The first stay in the psych ward was for a month. I remember thinking at a certain point that they were never going to let me out, because I was never going to get better, and that I was going to have to either 1) make a break for it, or 2) kill myself on the unit. I remember actually planning it.

Every day they would ask me if I have any intent of harming myself on the unit, and I would lie—even though I told them in the emergency room it was my intent to kill myself, so that at least my partner would feel he did everything he could. I remember feeling awful about that, as the nurses were (in hindsight) generally kind and well-intentioned people. But I remember feeling like they were my captors, and not really feeling like my well-being was their concern so much as my safety in the most basic physical sense.

One of the early nights I was there, another patient howled through most of the night. I mean, really scream. My roommate had PTSD, so she would sort of start howling too. Another woman I met told me she really believed that she was being watched by the government. She knew how it sounded. Another had actually tried to kill herself; she’d jumped in front of a train. They’d had to amputate a leg and arm, and she was in a wheelchair. She is the hardest person to think about.  

They threw the book at me in terms of medications: Klonopin, Effexor, Remeron, Zoloft, Lithium, Seroquel, and Zyprexa—serious drugs with awful side effects. After one dose of Seroquel, my tongue started making weird circles in my mouth and I start smacking my lips—it’s called tardive dyskinesia, or TD—and one of the doctors told me it was possibly permanent. I remember that I didn’t even care. At that point I had so thoroughly lost my mind—myself—that if this drug could bring that back, it would be a small price to pay.


Eventually, the psychiatrist recommended ECT. ECT! It was something that would have struck terror in my heart in my former life: the general anesthesia, the possibility of memory loss, the tinkering with your brain. And all I remember thinking was “Well, maybe I’ll just die on the table.”

Believe it or not, I am actually well now. The ECT helped, eventually. (20 rounds! I kid you not.) I can no longer really access that person I was; her thoughts, her feelings, are hermetically sealed, and mercifully alien to me. It’s almost as if it happened to someone else. I guess that form of magical thinking is part of mental health.

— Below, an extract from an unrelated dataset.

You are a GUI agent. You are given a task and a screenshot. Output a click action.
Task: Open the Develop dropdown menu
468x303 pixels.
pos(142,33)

But the psych ward kept me safe so I could outlive my worst thoughts, and for that I am grateful. Like anyone who survives suicidal depression, I hope that maybe someone else out there somewhere will read this and think “Hey, if she could get through that, maybe I can get through this, too.” Because the adage really is true: This, too, shall pass.


Update from a reader:

Hello, and thank you for publishing the poignant stories regarding stays in psychiatric wards. There is one thing I believe needs to be addressed—this line in the first reader story: “As someone with bipolar I [characterized by at least one manic episode, compared to the lesser bipolar II], I experience manic episodes wherein I feel invincible.”

It’s important, particularly because so many contributors (and readers, I’m sure) of this series struggle with bipolar disorder, to clarify that bipolar II is not the lesser of the two bipolar disorders. The differences are far more nuanced and complex.

True, the mania associated with bipolar II is less destabilizing than the mania experienced in bipolar I. However, bipolar II patients are often dogged by longer periods of deep depression.

Additionally, the absence of psychosis in manic episodes present challenges in both diagnosing bipolar II and convincing individuals to accept that diagnosis. It took my very astute clinician four years to get me to accept my bipolar II diagnosis. It’s also important to note that bipolar II hypomanic episodes can become more acute with the passage of time.

I often hear bipolar II referred to as the “mild” bipolar, and each time it gets me in the gut. Every day is struggle. For me, it’s prolonged, paralyzing depression.

Anyway, given how often bipolar is in the news these days, especially with the passing of Carrie Fisher, I think an exploration of both bipolar I and II is in order. (Catherine Zeta-Jones suffers from bipolar II.) Best wishes, and thanks again for providing a platform for stigma-free mental health awareness.